:: TASK GOAL ::
Show every line of the data listing below that contains the string "column", treating uppercase and lowercase letters as different.

:: Data listing ::
•••
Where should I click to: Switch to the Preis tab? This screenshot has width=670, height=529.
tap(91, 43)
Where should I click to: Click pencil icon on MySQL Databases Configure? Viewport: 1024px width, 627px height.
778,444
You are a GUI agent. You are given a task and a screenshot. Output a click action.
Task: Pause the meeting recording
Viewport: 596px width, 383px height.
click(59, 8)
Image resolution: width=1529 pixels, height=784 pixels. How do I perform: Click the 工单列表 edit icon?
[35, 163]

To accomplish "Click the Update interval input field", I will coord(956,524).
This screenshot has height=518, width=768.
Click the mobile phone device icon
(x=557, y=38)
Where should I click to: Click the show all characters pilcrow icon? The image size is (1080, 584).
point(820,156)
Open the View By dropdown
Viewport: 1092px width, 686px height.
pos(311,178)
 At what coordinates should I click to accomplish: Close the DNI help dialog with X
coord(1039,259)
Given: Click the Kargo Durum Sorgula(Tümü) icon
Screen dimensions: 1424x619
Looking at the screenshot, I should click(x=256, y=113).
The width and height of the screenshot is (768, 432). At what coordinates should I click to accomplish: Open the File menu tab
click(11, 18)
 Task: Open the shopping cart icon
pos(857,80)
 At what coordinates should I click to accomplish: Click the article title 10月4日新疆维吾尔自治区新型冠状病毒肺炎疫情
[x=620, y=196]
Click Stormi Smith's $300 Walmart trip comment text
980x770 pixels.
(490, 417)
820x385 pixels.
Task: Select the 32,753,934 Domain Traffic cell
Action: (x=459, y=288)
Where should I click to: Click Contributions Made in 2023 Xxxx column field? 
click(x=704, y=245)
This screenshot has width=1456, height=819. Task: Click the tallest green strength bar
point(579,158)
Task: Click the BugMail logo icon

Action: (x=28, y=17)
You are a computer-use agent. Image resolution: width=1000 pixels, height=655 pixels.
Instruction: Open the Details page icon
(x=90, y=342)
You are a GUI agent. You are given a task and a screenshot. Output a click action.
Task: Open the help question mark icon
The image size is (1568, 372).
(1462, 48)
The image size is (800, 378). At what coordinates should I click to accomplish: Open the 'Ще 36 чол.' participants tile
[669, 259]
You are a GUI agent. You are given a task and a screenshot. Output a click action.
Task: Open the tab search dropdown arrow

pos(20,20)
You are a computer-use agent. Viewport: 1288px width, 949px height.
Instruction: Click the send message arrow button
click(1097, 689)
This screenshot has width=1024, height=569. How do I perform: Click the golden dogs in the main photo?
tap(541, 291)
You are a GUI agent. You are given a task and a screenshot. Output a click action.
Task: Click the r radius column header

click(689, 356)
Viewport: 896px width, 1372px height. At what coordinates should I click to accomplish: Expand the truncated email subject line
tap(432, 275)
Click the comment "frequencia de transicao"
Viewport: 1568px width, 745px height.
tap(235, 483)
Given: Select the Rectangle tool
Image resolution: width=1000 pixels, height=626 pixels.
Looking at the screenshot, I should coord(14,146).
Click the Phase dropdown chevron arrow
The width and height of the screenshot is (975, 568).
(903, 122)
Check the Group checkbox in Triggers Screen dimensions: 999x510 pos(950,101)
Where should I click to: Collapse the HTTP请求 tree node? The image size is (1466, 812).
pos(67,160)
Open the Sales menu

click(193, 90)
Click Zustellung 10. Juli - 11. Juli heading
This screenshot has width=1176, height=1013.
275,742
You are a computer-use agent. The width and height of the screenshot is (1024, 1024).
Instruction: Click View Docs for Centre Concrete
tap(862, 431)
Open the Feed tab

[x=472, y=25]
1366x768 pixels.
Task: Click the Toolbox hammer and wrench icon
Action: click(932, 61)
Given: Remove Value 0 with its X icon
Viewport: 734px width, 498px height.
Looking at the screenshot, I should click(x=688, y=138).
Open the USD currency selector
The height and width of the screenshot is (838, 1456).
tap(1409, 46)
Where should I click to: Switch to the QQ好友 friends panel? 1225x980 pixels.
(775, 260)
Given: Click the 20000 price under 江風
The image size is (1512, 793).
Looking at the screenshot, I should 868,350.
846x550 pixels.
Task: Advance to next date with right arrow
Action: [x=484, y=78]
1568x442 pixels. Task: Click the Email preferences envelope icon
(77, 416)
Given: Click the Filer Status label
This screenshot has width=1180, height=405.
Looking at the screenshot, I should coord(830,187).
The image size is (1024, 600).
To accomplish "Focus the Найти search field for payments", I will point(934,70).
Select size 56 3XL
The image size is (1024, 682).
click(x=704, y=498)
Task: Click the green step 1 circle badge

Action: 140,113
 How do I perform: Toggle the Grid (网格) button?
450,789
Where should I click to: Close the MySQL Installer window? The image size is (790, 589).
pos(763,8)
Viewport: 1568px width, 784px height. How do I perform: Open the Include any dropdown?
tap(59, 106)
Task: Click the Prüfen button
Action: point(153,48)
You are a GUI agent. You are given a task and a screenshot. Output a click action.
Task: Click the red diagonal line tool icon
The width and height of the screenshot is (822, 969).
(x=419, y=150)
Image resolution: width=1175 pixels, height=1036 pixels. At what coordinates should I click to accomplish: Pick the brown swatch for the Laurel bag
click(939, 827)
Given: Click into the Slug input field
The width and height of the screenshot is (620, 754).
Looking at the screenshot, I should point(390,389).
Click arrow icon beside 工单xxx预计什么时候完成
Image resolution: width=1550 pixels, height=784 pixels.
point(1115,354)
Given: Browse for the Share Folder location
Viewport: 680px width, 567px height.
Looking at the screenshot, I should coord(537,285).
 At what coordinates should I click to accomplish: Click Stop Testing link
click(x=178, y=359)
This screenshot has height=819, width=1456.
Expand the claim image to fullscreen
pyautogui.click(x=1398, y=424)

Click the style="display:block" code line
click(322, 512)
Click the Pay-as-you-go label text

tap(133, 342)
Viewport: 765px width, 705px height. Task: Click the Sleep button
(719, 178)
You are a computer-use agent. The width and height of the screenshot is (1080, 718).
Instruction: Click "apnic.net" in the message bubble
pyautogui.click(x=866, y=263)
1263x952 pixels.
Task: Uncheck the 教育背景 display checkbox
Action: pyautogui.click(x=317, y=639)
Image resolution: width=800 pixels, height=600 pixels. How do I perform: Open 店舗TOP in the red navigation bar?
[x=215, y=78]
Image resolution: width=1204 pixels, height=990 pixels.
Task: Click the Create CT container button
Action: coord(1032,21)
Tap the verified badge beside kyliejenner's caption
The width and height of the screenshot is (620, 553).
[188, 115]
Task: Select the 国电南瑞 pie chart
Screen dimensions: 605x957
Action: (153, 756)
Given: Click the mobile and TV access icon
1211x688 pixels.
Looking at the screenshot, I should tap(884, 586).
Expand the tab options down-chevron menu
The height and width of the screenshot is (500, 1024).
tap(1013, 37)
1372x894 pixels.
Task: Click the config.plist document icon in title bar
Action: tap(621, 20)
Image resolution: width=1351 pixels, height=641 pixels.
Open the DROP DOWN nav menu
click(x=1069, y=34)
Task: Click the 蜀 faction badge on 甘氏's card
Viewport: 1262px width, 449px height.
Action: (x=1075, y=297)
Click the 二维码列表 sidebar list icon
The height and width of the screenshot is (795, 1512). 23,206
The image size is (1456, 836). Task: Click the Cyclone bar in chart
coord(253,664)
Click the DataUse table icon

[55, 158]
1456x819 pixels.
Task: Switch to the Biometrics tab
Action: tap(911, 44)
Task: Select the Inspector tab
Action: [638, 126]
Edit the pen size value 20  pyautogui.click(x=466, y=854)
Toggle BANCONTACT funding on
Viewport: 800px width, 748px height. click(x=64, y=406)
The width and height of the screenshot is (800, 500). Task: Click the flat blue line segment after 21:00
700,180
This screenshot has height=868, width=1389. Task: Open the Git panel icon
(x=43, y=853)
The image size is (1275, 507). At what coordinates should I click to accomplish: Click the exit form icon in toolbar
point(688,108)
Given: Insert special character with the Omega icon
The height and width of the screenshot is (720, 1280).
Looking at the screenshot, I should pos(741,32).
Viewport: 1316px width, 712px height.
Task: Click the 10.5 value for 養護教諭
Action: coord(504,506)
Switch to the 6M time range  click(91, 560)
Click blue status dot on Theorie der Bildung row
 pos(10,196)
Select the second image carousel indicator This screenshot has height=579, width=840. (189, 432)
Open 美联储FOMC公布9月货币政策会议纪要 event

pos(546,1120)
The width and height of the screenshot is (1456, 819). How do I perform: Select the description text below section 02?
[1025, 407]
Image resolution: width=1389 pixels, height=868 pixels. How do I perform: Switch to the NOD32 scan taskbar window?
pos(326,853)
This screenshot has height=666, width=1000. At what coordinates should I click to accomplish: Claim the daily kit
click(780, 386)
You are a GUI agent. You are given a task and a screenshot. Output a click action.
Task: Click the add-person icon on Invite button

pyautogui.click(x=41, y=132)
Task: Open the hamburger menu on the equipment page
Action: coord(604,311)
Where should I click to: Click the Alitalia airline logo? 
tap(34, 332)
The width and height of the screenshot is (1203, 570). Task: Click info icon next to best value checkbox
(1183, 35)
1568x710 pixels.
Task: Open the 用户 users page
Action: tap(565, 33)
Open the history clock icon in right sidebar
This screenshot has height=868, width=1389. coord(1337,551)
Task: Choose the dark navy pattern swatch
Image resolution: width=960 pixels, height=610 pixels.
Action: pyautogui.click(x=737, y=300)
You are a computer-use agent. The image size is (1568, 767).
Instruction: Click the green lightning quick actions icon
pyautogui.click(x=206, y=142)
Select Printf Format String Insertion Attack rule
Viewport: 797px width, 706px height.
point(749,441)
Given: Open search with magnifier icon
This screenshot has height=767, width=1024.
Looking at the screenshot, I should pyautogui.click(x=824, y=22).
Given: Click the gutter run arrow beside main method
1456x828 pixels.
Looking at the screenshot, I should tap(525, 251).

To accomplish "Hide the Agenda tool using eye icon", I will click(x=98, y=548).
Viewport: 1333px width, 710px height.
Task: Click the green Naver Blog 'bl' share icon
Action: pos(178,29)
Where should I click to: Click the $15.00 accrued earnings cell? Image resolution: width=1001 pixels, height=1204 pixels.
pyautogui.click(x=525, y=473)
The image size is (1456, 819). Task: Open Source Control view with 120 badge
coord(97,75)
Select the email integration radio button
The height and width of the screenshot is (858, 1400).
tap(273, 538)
•••
:: THE RESULT ::
Where should I click to: Click Contributions Made in 2023 Xxxx column field? 
Task: Click the r radius column header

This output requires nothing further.